Routinely assessed morphological features correlate with microsatellite instability status in endometrial cancer.
Academic Article
Overview
abstract
Microsatellite instability (MSI) has been shown to be important in the molecular pathogenesis of both sporadic and inherited endometrial carcinomas of endometrioid type. It is likely prognostically significant as well. The aim of this study was to determine whether MSI phenotype in endometrial carcinoma was associated with specific morphologic patterns and therefore predictable by tumor morphology. The study subjects consisted of 102 patients with nearly equal representation of MSI high (MSI-H; n = 52) and non-MSI-H (n = 50) endometrial tumors. Microsatellite instability was determined by the standard polymerase chain reaction method using the National Cancer Institute-recommended set of 5 markers. The MSI-H and non-MSI-H groups were matched for patient age, race, histologic type (all endometrioid), International Federation of Gynecology and Obstetrics grade, and disease stage. Assessed morphological features included host inflammatory response (tumor infiltrating lymphocytes [TILs], peritumoral lymphocytes, peritumoral lymphoid follicles, and neutrophilic infiltration), tumor characteristics (cytologic grade, growth pattern, tumor heterogeneity, invasion pattern, metaplastic changes, necrosis, and lymphovascular invasion), and background endometrium (hyperplasia, atrophy, and polyp). Of all the features examined, TIL counts and peritumoral lymphocytes correlated significantly with MSI-H status.

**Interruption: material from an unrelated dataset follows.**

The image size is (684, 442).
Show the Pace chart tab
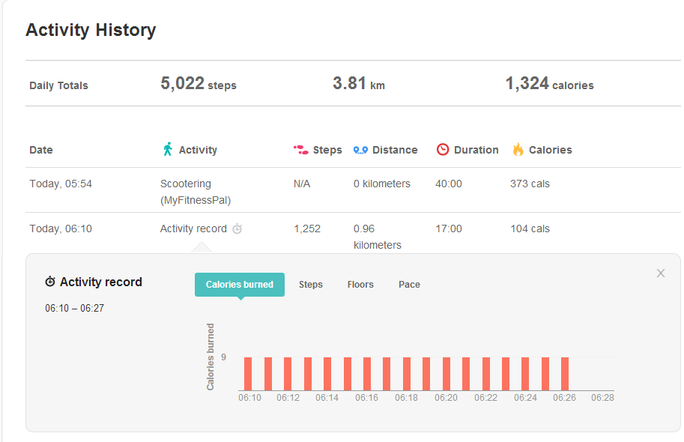[409, 285]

Their statistical relationship was strengthened in the presence of a nonpapillary growth pattern and endometrial hyperplasia. On multivariate analysis, TIL counts and peritumoral lymphocytes remained independent predictors for MSI-H status. At a cutoff point of 40 TILs/10 high power fields, TIL counts had a sensitivity of 85% in predicting MSI status in endometrioid endometrial carcinoma, with a specificity of 46%. This specificity increased as higher cutoff points were selected, but sensitivity decreased. Given that analogous features have been encountered in MSI-H colorectal cancers, our findings suggest a similar relationship between tumor phenotype and DNA mismatch repair abnormalities in both endometrial and colorectal tumors. Therefore, morphological patterns encountered in endometrial carcinoma may prove useful in screening tumors under consideration for MSI testing and identifying appropriate patients for referral to a genetic counseling service.